Humic substances can be extracted by liquefying humate in lignite using chemical hydrolysis and acid and alkaline processing. Humic acids are complex and heterogenous in chemical structure, have amphiphilic (having both hydrophilic and hydrophobic parts) properties, are linked by intramolecular associations which makes their precise characterisation difficult despite possessing a distinguishable carbon backbone.

Humic acids are useful in agriculture for their soil improving properties and accessible carbon (Canellas et al 2015; Jindo et al 2020; Zanin et al 2019). Liquefied humic substances are generally applied as a soil drench to improve

Soil Structure: The addition of humic acids to soils triggers the formation of clay-humic complexes which increase soil aggregation. Improved soil aggregation results in improved structural stability and soil porosity, increased water holding capacity, less soil compaction and improved soil aeration. Soil treated with Humic acids have improved soil aggregate stability after successive wetting and drying cycles.

• Buffering capacity: Humic acids are rich in reactive acidfunctional groups which provide an inherent buffering capacity. Humic acids buffer over a wide pH range which is useful as many fertilisers acidify the soil.

• Chelation: Humic substances have chelation properties. The abundance of functional groups in the complex humic substances allows them to have positive and negative charges. In the soil these charges attract both cations and anions making more of these ions available to the plant. The aliphatic (open chain) nature enables humic acids to reduce nutrient leaching, enhances fertiliser efficiency and prolongs the period that the bound nutrients are available to the plant.

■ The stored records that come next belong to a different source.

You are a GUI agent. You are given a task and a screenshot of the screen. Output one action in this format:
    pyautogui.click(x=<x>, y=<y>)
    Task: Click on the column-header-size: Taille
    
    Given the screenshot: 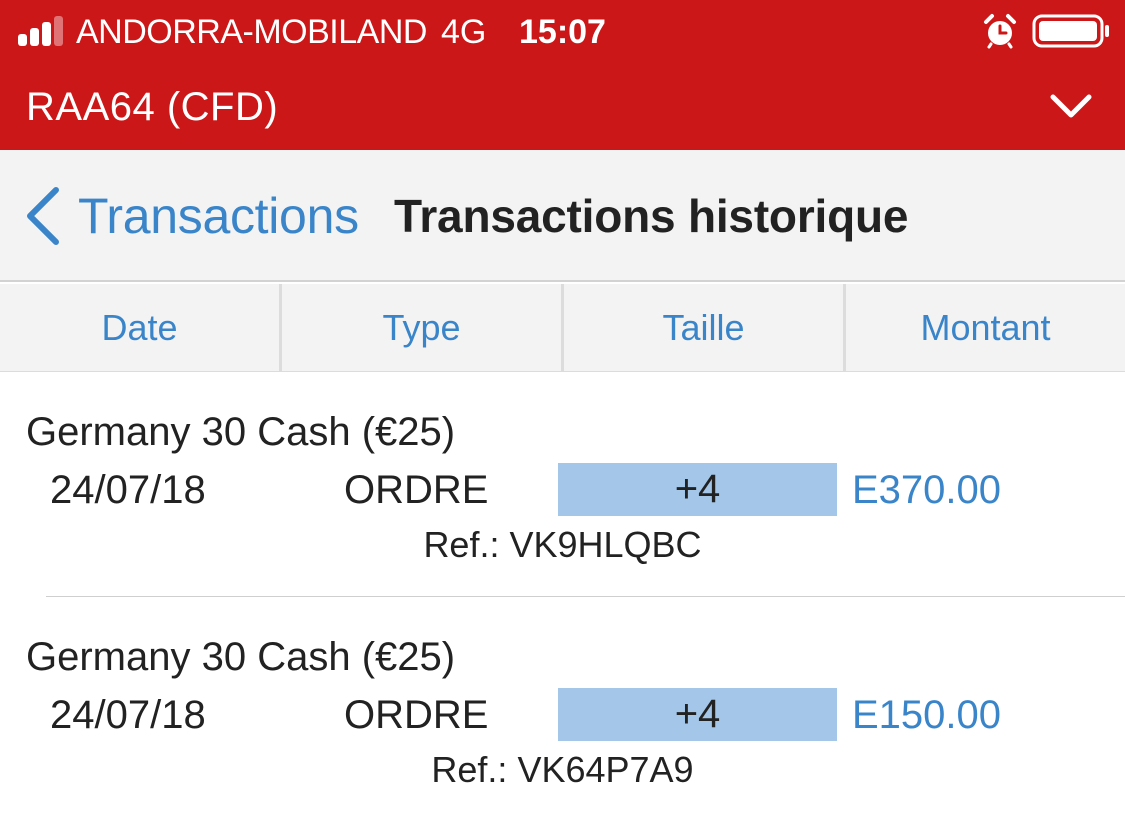 What is the action you would take?
    pyautogui.click(x=705, y=328)
    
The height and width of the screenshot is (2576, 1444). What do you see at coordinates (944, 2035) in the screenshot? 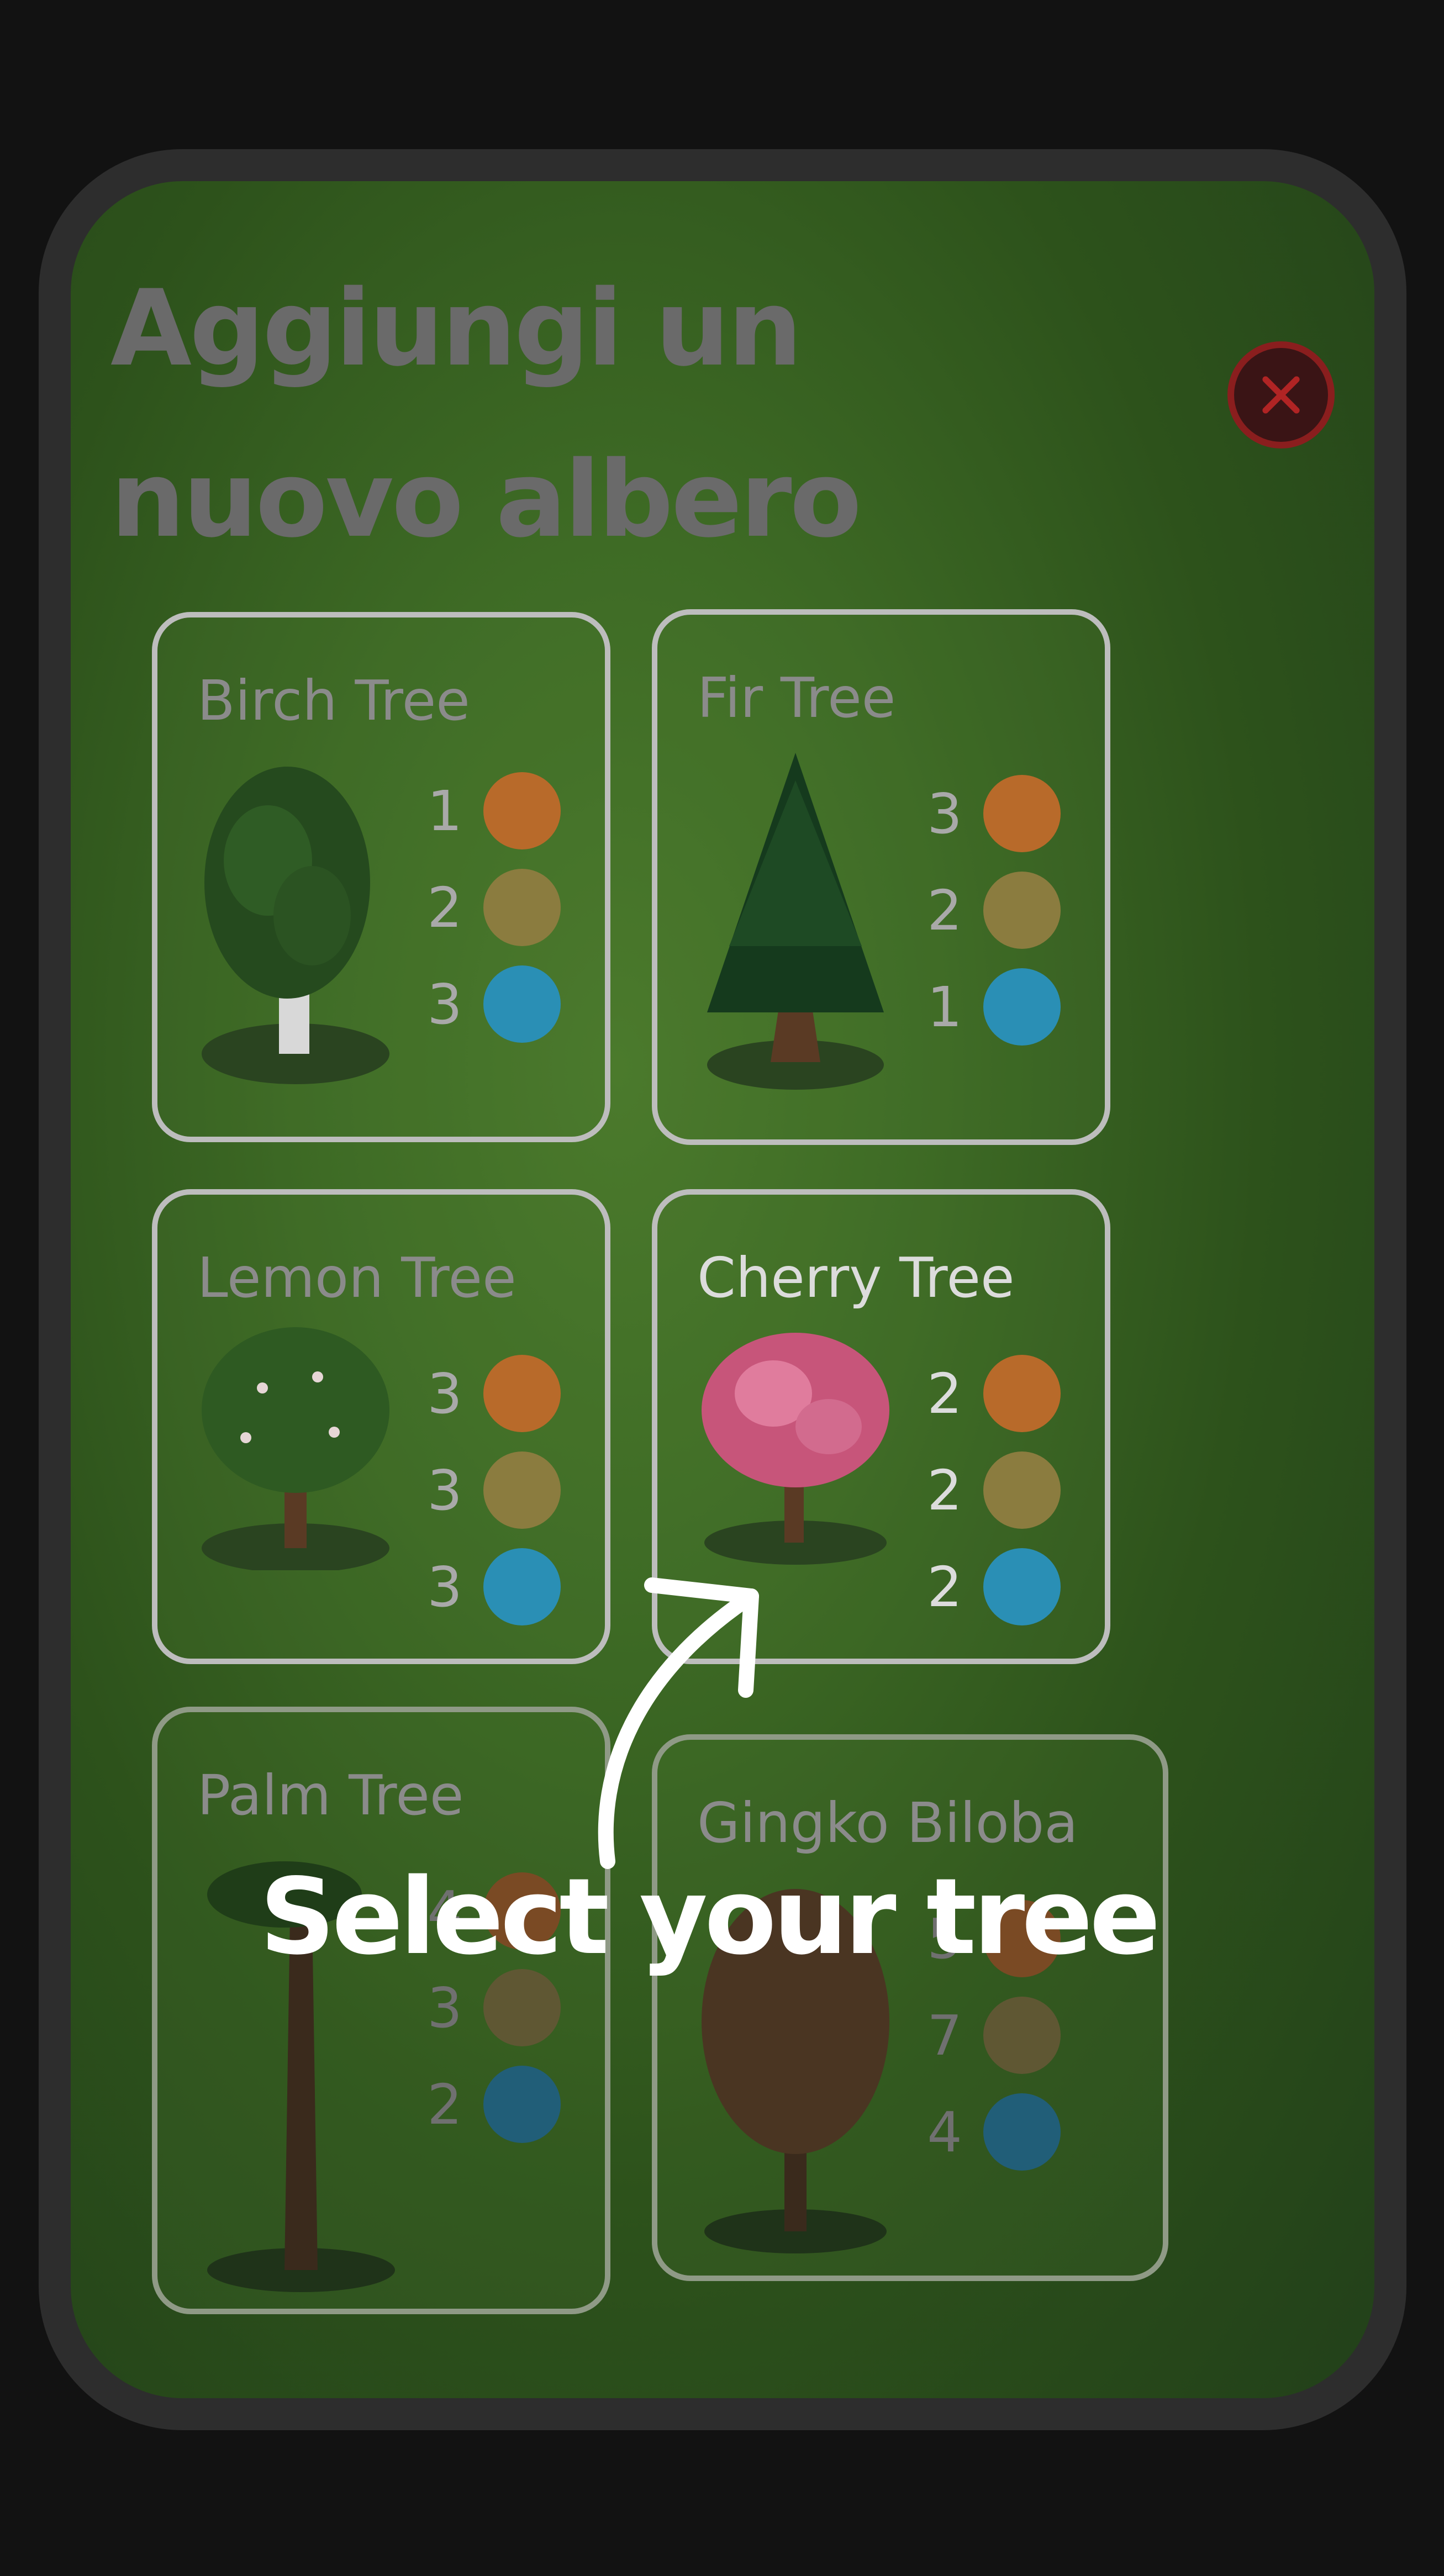
I see `seed-count: 7` at bounding box center [944, 2035].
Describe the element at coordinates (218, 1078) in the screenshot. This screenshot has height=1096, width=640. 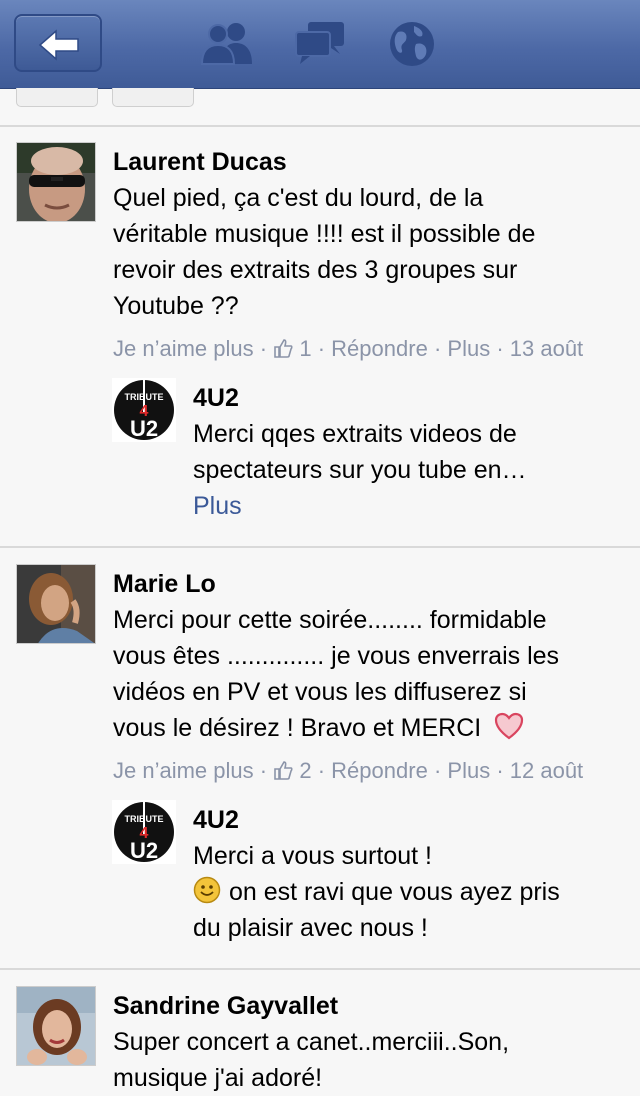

• Microbial activity and soil carbon: Humic acids are a source of food for various microorganisms and can increase microbial activity, abundance and biomass. Lower molecular weight fractions of humic acids tend to be the most biologically active. Increases in microbe activity enhances the mineralization of soil organic matter, thus increasing the pool of nutrients available to plants.

Humic acids have been found to be more effective under soil conditions of poor fertility and low organic matter content. Humic acids are synergistic with agricultural products that increase plant root growth because of improved nutrient availability and access to plants.